In the records below, begin at the line containing "Screenshot is 1986x1876." and end at the line containing "Home (71, 68)"; quote every line in that span exactly, including both boundary lines, and no others.

= Stored records =
━━━━━━━━

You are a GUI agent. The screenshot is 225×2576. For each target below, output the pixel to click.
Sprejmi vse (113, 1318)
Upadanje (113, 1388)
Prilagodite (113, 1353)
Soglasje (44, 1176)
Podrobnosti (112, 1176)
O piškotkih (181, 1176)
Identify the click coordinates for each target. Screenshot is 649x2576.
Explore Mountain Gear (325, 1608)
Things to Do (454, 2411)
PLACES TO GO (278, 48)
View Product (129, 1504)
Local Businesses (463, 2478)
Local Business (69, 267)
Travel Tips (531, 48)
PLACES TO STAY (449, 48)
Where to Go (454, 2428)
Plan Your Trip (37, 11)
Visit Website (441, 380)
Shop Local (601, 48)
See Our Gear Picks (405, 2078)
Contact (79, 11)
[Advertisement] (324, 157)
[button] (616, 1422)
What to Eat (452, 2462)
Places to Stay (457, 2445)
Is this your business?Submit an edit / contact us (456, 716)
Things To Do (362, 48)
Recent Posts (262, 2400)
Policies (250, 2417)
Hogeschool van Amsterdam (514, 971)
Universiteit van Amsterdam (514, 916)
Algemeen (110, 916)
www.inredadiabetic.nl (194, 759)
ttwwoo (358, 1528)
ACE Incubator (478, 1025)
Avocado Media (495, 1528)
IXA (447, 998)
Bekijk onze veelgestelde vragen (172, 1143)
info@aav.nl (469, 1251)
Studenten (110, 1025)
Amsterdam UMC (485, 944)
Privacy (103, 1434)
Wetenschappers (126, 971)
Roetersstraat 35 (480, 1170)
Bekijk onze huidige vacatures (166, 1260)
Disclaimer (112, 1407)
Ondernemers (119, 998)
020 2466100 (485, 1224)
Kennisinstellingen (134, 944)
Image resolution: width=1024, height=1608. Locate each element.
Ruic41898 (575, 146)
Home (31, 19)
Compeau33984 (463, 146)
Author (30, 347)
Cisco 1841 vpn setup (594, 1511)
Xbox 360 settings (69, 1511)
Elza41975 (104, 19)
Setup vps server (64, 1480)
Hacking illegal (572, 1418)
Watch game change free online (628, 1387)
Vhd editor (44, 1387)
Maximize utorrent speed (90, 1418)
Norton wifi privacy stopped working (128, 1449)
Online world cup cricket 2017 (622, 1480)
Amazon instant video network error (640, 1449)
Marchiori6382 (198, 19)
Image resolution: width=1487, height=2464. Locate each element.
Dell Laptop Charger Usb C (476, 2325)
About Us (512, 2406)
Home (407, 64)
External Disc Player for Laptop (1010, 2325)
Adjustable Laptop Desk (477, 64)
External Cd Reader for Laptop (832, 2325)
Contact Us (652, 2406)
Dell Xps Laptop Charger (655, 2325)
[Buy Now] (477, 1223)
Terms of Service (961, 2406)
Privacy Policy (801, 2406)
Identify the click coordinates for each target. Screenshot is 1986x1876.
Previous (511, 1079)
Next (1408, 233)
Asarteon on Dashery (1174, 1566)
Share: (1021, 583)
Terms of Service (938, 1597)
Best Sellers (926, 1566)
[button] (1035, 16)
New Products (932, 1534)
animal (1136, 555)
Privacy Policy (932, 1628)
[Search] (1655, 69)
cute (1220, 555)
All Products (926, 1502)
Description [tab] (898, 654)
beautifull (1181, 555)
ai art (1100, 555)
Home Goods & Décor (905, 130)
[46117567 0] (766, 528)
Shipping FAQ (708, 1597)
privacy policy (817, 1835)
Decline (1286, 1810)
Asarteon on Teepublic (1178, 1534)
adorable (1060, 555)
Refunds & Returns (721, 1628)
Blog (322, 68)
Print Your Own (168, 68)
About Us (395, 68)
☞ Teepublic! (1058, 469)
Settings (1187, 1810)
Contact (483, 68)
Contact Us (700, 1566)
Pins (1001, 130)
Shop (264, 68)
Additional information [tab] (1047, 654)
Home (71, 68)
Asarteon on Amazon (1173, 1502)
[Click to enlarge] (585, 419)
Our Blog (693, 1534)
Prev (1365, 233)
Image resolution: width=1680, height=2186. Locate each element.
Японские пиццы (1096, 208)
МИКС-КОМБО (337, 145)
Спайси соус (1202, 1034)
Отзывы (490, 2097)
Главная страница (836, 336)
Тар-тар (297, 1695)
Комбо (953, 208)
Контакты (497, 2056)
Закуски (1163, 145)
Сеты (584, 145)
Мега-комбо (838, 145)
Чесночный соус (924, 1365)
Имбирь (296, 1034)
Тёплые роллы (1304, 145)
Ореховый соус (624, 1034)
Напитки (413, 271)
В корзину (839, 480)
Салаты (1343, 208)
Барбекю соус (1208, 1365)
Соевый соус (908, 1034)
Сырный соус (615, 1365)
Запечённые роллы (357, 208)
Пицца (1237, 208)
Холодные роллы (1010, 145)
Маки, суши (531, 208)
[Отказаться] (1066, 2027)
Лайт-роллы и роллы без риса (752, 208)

━━━━━━━━

= Result of the task =
Identify the click coordinates for each target. Screenshot is 1986x1876.
Previous (511, 1079)
Next (1408, 233)
Asarteon on Dashery (1174, 1566)
Share: (1021, 583)
Terms of Service (938, 1597)
Best Sellers (926, 1566)
[button] (1035, 16)
New Products (932, 1534)
animal (1136, 555)
Privacy Policy (932, 1628)
[Search] (1655, 69)
cute (1220, 555)
All Products (926, 1502)
Description [tab] (898, 654)
beautifull (1181, 555)
ai art (1100, 555)
Home Goods & Décor (905, 130)
[46117567 0] (766, 528)
Shipping FAQ (708, 1597)
privacy policy (817, 1835)
Decline (1286, 1810)
Asarteon on Teepublic (1178, 1534)
adorable (1060, 555)
Refunds & Returns (721, 1628)
Blog (322, 68)
Print Your Own (168, 68)
About Us (395, 68)
☞ Teepublic! (1058, 469)
Settings (1187, 1810)
Contact (483, 68)
Contact Us (700, 1566)
Pins (1001, 130)
Shop (264, 68)
Additional information [tab] (1047, 654)
Home (71, 68)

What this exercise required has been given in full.